If 2018 produces a worse comedy than The Happytime Murders, we're all doomed

If 2018 produces a worse comedy than The Happytime Murders, we're all doomed
Muppets least wanted: Even Melissa McCarthy seems bored in the tedious R-rated puppet film The Happytime Murders.

The Happytime Murders is the definitive answer to a not-very-important question: What would happen if you ripped off Who Framed Roger Rabbit, but replaced the toons with Muppets and then made it super raunchy and R-rated, and what if it also totally sucked?

This F-grade comedy has but one joke, which it then bludgeons to a pulp. I laughed zero times, and I might have preferred to have been bludgeoned. Here's its only gag: There are a bunch of felt puppets, and they all say dirty things while engaging in outrageously inappropriate behavior. They go to strip clubs and porn shops. They excrete violent volumes of bodily fluids. They snort lines of pure, uncut sugar through licorice straws. Sometimes they're comically dismembered or blown apart by shotgun blasts.

It strains so hard to be outrageous that it'd probably pull a muscle if it had any.

Don't get me wrong: I'm not offended by the content of The Happytime Murders. It's actually unbelievably tame for a movie wearing its bad taste as a badge of honor. No, what's offensive is that the makers of this film are selling its central gimmick — characters you normally associate with children's entertainment cursing and screwing — like it's a new one: How quickly they've forgotten Roger Rabbit, Fritz the Cat, Meet the Feebles, Team America: World Police, Ted and Avenue Q. It's borrowing from all those superior works, but without a comic POV or a biting satirical edge.
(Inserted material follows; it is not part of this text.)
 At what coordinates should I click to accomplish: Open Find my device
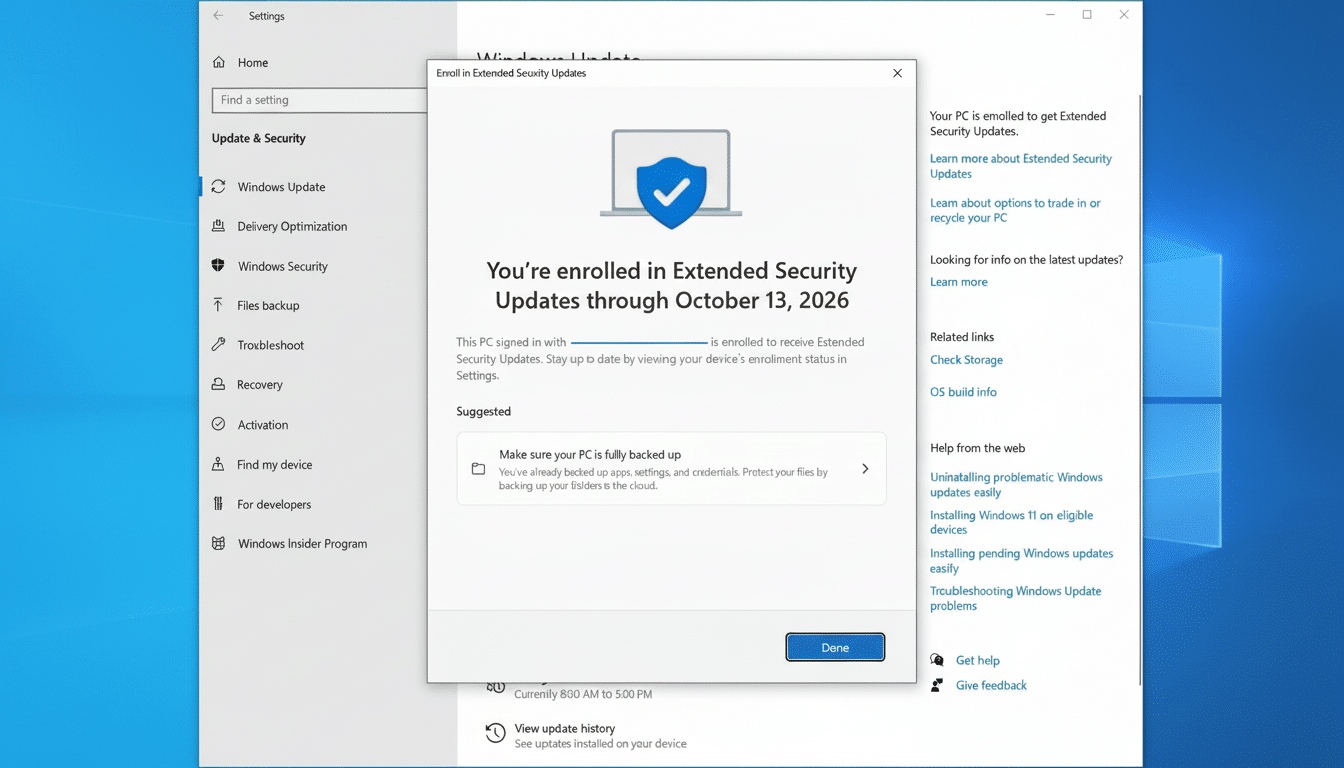pyautogui.click(x=273, y=464)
It goes like this. A disgraced former puppet cop-turned-P.I. named Phil Phillips (voiced by Muppets veteran Bill Barretta) is sniffing around a string of felt slayings. When his actor brother ends up dead, Phillips posits that someone is knocking off the stars of an old sitcom called The Happytime Gang. His one-time partner, a human played by Melissa McCarthy, is the only one who believes the theories about the serial killer, and they team up to crack the case.

It's basically a parody of a film noir written by somebody who's never actually seen a film noir. There's the dusty upstairs detective agency, the bubbly secretary (Maya Rudolph, wasted), the stripper with a secret (Elizabeth Banks, wasted), the scowling G-man (Joel McHale, also wasted), the nymphette who's being blackmailed (a puppet, but wasted nonetheless). Weirdly enough, the film takes its own plot seriously, and there are protracted sequences in which McCarthy and her puppet co-star genuinely share their feelings with one another. And let's not even mention its half-baked commentary on race relations and police brutality.

What's most dismaying is that this is a genuine Henson Company production, directed by Jim Henson's son Brian, who also helmed The Muppet Christmas Carol and Muppet Treasure Island. Those films had a sense of adventure, visual panache and a lot of colorful supporting players. What happened in the meantime? The Happytime Murders is visually flat — odd, considering it's spoofing one of the most visually expressive movie genres — and lacking in energy, a waste of the complicated artistry that is puppetry.

Remember when Kermit the Frog rode a bicycle in The Muppet Movie and it was a magical moment of simple cinematic wonder? I shudder to think what horrific things the felt creatures in this movie would do with a bike. Here, we get a scene in which a puppet octopus sexually pleasures a puppet cow by yanking on its udders until it lactates milk in thick, gushing geysers. My, how the art of cinema has progressed since 1978.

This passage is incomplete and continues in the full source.